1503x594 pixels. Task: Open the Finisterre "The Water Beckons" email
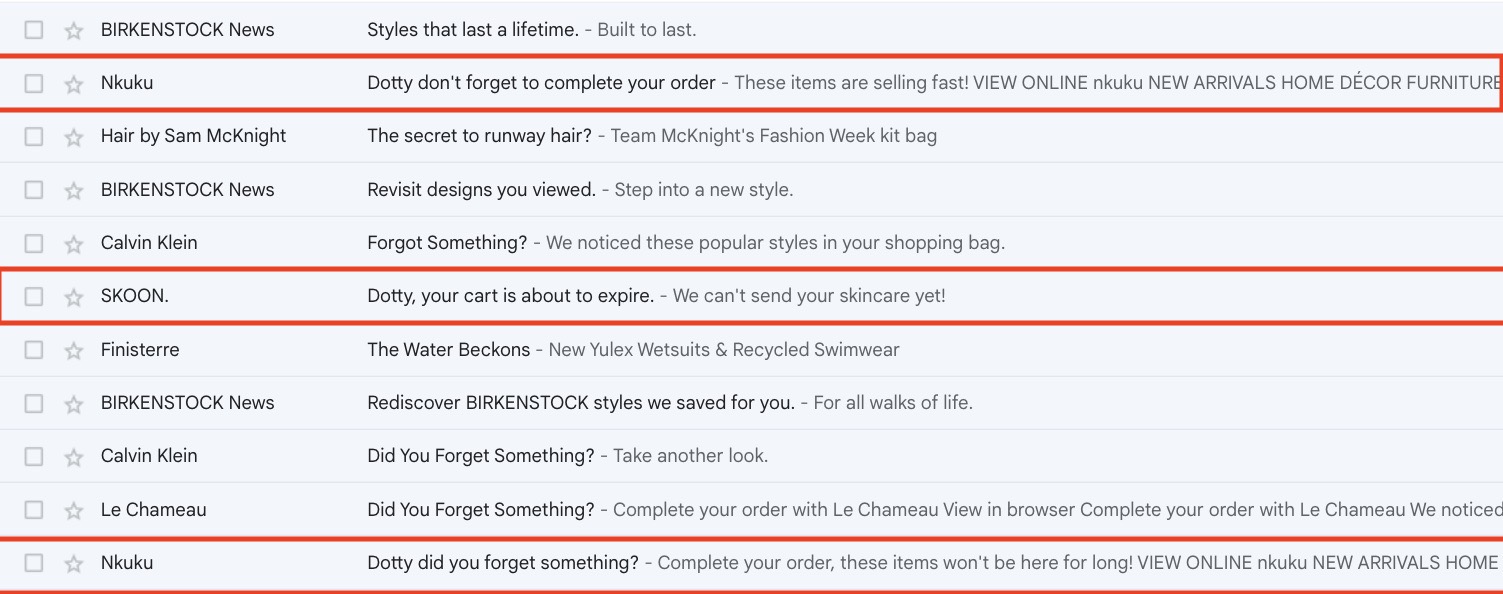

_ _ _ _ _

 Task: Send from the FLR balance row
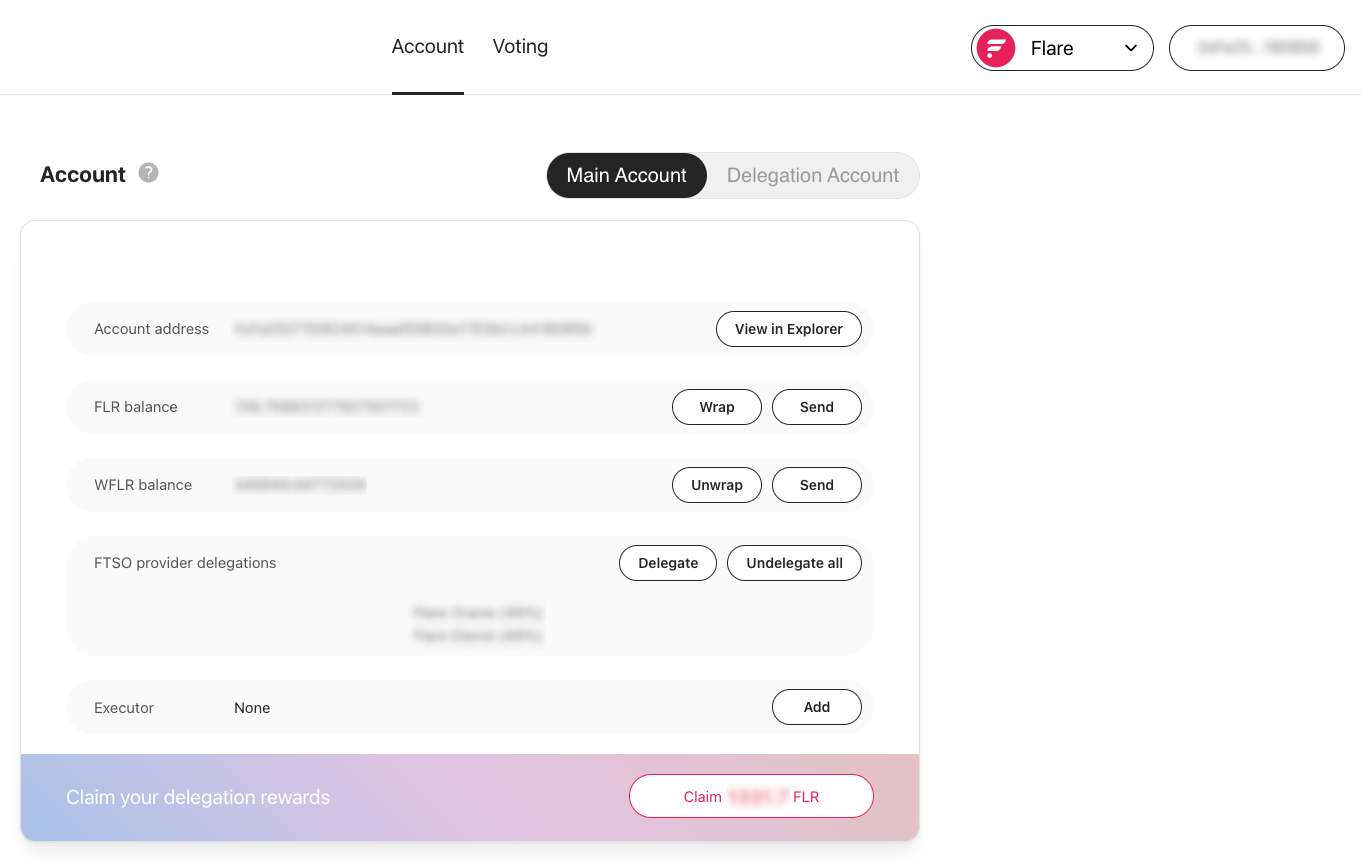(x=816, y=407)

_ _ _ _ _

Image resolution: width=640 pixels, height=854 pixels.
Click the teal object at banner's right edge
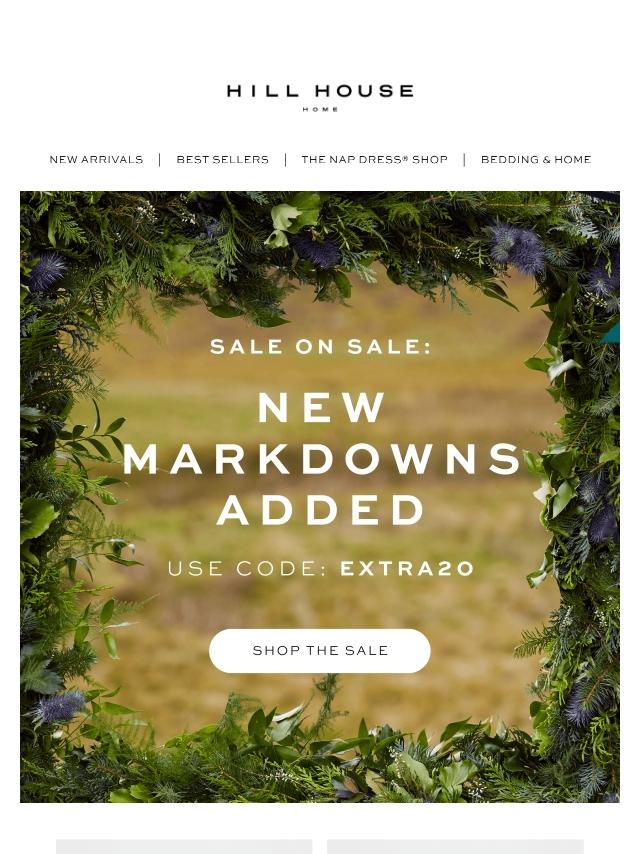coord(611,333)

_ _ _ _ _

Look over the listing above. Pick out and copy every line that includes "pixels".

» ANSWER TO THIS EXERCISE
1503x594 pixels. Task: Open the Finisterre "The Water Beckons" email
Image resolution: width=640 pixels, height=854 pixels.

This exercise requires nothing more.